[Excerpts from a dataset]
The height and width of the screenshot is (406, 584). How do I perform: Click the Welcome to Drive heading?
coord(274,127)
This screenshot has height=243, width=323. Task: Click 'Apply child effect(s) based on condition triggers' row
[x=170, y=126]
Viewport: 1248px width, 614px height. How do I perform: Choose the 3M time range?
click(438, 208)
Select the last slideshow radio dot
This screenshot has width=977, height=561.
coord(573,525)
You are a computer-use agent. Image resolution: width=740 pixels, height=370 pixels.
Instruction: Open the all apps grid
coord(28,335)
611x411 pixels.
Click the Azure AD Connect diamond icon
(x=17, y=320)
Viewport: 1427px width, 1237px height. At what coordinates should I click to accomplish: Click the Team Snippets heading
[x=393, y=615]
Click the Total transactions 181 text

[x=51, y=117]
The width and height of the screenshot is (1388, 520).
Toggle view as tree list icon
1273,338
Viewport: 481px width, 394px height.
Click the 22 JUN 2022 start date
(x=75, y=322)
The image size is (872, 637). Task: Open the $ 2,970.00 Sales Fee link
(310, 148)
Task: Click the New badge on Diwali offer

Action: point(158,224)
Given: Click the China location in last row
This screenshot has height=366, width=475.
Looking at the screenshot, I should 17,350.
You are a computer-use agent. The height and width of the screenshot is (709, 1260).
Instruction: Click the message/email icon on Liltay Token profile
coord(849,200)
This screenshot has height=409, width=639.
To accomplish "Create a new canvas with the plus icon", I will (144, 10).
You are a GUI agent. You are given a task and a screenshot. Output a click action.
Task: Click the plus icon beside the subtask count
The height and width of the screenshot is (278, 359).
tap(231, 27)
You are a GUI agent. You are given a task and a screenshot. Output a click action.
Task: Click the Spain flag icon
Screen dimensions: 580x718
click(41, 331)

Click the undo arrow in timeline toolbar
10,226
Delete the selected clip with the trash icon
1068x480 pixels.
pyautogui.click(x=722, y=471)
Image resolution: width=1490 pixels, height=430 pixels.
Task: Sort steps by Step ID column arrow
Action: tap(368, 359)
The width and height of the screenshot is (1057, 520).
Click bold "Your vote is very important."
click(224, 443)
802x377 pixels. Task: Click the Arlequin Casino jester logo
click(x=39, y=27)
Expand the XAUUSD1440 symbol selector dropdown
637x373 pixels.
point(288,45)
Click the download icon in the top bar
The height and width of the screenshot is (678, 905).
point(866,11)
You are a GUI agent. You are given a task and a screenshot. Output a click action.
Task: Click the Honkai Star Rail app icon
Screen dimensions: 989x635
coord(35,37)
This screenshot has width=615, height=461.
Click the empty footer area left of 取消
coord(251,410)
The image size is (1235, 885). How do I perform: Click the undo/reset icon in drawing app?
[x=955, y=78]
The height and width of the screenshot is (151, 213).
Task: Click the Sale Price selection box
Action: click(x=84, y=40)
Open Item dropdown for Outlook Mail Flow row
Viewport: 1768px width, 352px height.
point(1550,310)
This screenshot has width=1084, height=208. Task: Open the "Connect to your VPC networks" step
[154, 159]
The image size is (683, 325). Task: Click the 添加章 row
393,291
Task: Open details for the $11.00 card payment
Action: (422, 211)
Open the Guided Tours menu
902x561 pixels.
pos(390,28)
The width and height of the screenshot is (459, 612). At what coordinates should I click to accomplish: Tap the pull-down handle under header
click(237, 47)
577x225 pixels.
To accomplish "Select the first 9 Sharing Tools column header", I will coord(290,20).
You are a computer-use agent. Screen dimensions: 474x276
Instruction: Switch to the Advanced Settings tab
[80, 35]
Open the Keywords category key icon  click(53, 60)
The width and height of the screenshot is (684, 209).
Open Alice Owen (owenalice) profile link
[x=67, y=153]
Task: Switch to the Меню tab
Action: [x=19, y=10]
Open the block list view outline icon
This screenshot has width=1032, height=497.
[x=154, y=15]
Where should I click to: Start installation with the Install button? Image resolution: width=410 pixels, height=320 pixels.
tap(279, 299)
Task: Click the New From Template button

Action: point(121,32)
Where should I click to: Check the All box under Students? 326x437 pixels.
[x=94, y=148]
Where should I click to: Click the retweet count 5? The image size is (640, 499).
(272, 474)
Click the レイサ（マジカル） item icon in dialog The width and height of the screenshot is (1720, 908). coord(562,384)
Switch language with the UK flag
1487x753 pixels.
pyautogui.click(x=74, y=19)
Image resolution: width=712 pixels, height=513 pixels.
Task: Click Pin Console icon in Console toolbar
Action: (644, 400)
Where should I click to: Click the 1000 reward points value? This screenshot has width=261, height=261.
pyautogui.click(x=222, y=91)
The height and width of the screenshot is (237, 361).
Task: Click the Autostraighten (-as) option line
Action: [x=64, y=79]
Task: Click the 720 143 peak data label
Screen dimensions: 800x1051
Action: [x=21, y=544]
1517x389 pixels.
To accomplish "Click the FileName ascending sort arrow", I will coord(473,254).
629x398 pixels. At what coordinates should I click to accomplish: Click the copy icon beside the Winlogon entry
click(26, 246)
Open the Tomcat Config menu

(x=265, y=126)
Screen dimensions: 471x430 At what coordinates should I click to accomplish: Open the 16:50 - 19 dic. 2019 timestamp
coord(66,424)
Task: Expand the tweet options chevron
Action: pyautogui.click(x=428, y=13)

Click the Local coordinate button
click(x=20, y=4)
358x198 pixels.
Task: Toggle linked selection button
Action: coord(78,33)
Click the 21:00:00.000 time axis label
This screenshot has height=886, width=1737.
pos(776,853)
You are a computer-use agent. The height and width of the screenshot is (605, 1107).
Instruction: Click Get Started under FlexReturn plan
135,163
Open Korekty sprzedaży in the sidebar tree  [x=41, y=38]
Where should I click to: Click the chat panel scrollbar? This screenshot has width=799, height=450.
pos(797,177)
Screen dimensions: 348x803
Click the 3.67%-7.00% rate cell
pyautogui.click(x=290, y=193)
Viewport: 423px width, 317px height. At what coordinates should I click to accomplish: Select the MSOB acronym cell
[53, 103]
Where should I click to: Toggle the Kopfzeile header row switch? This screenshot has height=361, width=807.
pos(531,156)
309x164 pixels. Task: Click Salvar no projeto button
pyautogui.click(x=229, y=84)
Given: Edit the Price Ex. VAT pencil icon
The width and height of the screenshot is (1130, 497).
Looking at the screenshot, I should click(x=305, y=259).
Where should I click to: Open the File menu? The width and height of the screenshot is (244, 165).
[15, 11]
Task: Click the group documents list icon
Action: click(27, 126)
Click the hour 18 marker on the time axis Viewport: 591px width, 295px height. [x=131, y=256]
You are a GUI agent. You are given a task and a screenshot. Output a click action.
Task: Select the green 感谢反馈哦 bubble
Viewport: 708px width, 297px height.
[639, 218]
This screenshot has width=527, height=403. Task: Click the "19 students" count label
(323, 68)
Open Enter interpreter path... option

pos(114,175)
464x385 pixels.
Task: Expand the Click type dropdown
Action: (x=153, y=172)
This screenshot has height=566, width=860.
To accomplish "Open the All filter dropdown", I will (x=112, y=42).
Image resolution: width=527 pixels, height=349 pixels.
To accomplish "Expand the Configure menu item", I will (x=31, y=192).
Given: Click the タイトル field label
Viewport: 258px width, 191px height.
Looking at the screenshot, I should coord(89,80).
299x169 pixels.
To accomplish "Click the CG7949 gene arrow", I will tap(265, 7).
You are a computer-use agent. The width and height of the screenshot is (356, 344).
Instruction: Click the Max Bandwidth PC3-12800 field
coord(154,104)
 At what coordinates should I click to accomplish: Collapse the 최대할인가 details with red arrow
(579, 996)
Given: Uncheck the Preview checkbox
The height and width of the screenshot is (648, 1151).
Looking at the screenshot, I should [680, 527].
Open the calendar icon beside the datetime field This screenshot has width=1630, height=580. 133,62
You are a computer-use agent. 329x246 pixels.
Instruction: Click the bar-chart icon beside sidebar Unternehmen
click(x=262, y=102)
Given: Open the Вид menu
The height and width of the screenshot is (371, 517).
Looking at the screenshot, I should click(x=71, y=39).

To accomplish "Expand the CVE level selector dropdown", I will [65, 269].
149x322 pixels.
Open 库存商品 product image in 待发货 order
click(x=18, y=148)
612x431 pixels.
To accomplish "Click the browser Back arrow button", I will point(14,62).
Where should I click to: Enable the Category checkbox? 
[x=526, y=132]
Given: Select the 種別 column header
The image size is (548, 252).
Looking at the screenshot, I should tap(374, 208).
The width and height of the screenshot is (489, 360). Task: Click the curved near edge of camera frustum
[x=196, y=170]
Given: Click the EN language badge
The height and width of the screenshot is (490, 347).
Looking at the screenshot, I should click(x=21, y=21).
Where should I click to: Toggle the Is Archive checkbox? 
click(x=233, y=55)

WORK TASK: Copy out every line from the data above that has "language" in it.

EXERCISE OUTPUT:
Switch language with the UK flag
Given: Click the EN language badge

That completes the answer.